Digital Life
01.04.2014

Smartphone-„Kill Switch“ könnte 1,8 Milliarden Euro sparen

Smartphone-Diebstähle sollen durch einen "Kill Switch", mit dem das Gerät aus der Ferne zerstört werden kann, ihren Reiz verlieren.

Der Diebstahl von Smartphones ist für viele ein lukratives Geschäft. Ein „Kill Switch“, mit dem das Smartphone aus der Ferne zerstört werden kann, könnte Diebstähle jedoch eindämmen. Zu diesem Schluss ist nun eine Studie der US-Universität Creighton gekommen, wonach die Konsumenten dadurch bis zu 2,5 Milliarden US-Dollar (1,8 Milliarden Euro) pro Jahr einsparen könnten. 500 Millionen Dollar davon entfallen lediglich auf den Kauf von Ersatz-Smartphones, zwei Milliarden hingegen auf Diebstahlversicherungen, die damit weitestgehend hinfällig wären.

99 Prozent dafür

Laut der Studie haben die Konsumenten keine Bedenken, 99 Prozent der 1200 befragten Personen sprachen sich für einen „Kill Switch“ aus.

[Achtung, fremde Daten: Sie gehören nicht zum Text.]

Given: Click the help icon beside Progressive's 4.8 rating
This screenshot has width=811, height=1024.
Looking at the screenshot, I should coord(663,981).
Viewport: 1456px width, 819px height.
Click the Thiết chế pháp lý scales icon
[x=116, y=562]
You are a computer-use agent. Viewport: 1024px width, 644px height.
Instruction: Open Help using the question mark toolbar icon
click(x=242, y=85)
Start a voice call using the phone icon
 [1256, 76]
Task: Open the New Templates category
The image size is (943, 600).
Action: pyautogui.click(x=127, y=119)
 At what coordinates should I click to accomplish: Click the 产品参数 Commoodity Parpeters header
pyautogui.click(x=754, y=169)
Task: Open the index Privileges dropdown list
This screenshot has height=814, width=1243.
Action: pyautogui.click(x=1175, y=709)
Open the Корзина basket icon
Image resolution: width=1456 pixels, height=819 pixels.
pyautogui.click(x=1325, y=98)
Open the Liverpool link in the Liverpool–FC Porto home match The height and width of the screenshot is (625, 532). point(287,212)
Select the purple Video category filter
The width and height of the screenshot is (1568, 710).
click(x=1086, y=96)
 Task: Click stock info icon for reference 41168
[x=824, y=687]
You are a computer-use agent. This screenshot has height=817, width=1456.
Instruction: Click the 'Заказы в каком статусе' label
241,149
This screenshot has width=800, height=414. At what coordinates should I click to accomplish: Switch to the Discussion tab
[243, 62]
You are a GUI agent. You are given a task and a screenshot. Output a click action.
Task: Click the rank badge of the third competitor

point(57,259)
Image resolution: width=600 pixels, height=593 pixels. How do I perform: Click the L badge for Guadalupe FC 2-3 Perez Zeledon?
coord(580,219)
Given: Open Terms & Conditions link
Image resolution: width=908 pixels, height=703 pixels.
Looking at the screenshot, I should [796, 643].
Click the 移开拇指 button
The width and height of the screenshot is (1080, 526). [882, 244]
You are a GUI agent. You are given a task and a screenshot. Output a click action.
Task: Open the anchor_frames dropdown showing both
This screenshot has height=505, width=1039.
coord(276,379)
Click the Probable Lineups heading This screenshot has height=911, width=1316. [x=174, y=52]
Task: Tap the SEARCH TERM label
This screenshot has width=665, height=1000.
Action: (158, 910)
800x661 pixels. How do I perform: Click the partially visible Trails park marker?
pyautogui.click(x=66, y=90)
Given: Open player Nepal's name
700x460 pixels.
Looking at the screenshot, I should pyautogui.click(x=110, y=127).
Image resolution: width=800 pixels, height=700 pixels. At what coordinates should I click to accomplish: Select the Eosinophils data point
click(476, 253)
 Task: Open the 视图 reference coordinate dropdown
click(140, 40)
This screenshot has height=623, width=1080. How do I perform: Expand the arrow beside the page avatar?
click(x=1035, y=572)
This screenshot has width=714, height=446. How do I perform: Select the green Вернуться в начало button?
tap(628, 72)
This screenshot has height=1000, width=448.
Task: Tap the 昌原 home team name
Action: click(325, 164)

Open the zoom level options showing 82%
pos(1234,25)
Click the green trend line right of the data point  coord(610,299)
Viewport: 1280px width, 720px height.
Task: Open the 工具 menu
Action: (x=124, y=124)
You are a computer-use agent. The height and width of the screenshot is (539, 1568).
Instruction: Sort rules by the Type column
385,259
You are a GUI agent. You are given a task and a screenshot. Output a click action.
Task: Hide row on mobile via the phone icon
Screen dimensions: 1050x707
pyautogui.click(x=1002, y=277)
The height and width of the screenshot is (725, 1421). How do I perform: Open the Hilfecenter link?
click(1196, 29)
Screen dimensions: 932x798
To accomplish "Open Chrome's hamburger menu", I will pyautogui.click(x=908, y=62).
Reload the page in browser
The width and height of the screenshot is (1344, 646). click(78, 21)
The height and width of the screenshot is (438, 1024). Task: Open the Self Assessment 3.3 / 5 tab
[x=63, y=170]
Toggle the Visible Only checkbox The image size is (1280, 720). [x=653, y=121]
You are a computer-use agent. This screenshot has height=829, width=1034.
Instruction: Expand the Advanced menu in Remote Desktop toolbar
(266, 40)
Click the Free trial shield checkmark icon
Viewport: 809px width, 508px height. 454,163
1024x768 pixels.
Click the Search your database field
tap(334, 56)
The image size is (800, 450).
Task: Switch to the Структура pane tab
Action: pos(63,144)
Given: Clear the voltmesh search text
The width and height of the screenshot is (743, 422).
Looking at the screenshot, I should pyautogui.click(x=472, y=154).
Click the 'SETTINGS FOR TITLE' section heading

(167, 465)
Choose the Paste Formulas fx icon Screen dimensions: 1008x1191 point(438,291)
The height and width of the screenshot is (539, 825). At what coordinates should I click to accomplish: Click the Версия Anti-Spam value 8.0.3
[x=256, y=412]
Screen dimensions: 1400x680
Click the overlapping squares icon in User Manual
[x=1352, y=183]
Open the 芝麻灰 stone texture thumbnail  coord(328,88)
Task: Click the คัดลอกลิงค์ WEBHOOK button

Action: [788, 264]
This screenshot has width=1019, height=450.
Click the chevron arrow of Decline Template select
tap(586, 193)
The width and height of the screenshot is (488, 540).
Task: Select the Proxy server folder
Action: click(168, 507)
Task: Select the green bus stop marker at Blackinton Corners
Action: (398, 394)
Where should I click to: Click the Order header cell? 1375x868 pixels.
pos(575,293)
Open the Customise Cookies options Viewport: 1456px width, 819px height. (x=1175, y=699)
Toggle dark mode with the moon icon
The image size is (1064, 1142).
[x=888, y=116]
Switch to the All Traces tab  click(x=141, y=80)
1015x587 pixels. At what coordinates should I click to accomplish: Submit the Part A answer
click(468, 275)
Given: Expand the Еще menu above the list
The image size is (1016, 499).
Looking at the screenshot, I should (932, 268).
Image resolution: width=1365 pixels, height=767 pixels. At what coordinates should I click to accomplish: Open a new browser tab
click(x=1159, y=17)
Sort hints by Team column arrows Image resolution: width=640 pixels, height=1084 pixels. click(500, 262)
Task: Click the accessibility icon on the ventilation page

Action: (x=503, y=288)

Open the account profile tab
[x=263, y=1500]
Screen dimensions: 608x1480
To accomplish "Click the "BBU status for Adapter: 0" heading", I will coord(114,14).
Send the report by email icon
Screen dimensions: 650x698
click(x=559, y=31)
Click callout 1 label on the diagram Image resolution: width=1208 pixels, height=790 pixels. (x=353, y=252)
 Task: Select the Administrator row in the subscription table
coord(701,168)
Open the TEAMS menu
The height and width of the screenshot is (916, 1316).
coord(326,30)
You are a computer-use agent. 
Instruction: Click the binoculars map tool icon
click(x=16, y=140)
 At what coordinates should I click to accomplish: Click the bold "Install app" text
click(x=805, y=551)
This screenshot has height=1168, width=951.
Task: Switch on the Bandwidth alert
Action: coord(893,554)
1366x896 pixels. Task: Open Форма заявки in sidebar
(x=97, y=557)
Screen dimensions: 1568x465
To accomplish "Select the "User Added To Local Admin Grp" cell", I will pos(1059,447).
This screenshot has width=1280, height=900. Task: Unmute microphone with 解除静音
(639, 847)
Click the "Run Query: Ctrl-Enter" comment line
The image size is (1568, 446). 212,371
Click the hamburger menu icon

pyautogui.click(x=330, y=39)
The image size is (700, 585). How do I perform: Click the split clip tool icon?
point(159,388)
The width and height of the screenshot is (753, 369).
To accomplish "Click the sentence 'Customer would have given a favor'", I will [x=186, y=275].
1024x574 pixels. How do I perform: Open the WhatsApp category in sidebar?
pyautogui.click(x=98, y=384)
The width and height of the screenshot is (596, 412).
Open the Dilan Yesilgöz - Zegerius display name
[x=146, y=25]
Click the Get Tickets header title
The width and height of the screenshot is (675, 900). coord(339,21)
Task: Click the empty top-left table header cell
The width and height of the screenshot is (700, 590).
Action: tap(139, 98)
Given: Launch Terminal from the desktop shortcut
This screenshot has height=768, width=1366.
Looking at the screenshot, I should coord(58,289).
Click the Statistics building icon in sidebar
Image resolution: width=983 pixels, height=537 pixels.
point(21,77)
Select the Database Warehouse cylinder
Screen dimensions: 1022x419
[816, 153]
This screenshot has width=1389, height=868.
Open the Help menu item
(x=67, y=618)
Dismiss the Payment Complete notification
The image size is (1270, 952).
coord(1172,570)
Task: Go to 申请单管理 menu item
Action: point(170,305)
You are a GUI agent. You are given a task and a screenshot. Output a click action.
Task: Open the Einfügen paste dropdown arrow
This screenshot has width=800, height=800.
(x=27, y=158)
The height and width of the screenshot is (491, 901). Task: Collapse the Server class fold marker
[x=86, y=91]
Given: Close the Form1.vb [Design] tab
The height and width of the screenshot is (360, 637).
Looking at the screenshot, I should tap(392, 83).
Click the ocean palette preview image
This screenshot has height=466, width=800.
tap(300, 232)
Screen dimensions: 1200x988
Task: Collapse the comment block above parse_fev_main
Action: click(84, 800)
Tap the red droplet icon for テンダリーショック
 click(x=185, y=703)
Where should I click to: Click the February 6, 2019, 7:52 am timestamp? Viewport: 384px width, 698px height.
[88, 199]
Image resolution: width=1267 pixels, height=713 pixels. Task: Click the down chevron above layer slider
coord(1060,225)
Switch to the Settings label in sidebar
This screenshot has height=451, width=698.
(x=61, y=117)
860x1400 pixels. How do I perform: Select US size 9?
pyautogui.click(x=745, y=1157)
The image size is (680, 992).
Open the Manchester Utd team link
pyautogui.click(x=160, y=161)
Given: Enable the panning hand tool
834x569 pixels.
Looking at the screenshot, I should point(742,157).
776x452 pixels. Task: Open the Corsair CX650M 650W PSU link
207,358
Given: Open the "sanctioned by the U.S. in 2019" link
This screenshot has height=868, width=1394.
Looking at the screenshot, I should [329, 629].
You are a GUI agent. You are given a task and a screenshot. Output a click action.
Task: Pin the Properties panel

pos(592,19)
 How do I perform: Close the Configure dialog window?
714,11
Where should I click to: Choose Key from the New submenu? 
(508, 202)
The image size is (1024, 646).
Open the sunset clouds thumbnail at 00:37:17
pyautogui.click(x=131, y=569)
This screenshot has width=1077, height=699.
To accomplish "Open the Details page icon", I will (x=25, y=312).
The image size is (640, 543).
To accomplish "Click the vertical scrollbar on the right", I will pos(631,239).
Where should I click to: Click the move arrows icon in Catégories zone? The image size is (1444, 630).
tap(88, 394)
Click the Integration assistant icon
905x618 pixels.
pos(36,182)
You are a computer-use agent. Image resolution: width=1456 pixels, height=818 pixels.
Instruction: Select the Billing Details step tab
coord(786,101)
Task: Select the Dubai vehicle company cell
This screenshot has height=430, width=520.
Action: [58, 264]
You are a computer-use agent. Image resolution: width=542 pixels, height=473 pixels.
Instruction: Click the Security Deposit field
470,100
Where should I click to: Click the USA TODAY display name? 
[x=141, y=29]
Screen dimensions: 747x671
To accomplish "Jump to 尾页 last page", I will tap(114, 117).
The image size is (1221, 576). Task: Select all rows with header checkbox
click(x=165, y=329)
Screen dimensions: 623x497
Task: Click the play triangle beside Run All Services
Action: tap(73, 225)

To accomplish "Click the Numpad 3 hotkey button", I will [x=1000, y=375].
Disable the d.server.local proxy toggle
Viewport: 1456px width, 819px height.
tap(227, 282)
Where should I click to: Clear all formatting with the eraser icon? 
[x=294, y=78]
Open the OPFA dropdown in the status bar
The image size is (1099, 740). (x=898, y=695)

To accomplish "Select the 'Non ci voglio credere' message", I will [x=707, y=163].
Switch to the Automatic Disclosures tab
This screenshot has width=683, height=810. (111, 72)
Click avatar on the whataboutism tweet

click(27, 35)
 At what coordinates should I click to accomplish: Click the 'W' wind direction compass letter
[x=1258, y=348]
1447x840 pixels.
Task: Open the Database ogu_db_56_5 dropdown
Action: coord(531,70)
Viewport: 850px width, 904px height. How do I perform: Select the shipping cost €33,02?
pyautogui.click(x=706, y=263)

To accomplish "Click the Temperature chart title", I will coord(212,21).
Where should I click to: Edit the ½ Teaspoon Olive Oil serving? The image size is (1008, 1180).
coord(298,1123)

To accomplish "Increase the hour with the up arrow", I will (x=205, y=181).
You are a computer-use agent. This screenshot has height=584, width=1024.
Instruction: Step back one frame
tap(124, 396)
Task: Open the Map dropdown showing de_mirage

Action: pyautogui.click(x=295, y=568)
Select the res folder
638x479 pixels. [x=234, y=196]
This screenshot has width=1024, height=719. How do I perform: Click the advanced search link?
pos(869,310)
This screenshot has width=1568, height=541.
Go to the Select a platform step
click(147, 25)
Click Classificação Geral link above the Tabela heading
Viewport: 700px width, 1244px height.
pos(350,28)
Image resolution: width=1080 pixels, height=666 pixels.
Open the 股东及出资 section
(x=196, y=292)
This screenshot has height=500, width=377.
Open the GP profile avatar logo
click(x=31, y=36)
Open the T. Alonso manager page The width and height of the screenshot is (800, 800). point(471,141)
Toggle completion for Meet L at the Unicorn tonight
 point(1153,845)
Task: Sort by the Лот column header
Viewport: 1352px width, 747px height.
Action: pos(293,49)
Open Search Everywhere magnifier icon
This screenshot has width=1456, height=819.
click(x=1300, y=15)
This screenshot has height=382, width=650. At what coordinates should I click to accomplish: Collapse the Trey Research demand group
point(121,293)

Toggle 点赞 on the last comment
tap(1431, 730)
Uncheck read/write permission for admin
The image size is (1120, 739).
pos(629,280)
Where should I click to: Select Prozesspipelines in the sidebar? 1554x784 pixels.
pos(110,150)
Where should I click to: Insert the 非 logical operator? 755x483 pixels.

Die US-Versicherung Asurion, die einen Großteil der Handy-Versicherungen in den USA abwickelt, widerspricht jedoch dem von der Studie errechneten Wert. Demnach seien 60 Prozent der Verlustfälle auf verlegte Handys und Smartphones statt Diebstähle zurückzuführen. Diese könnnten auch nicht durch einen „Kill Switch“ verhindert werden. Zudem könnten Diebe Smartphones weiterhin für Ersatzteile stehlen.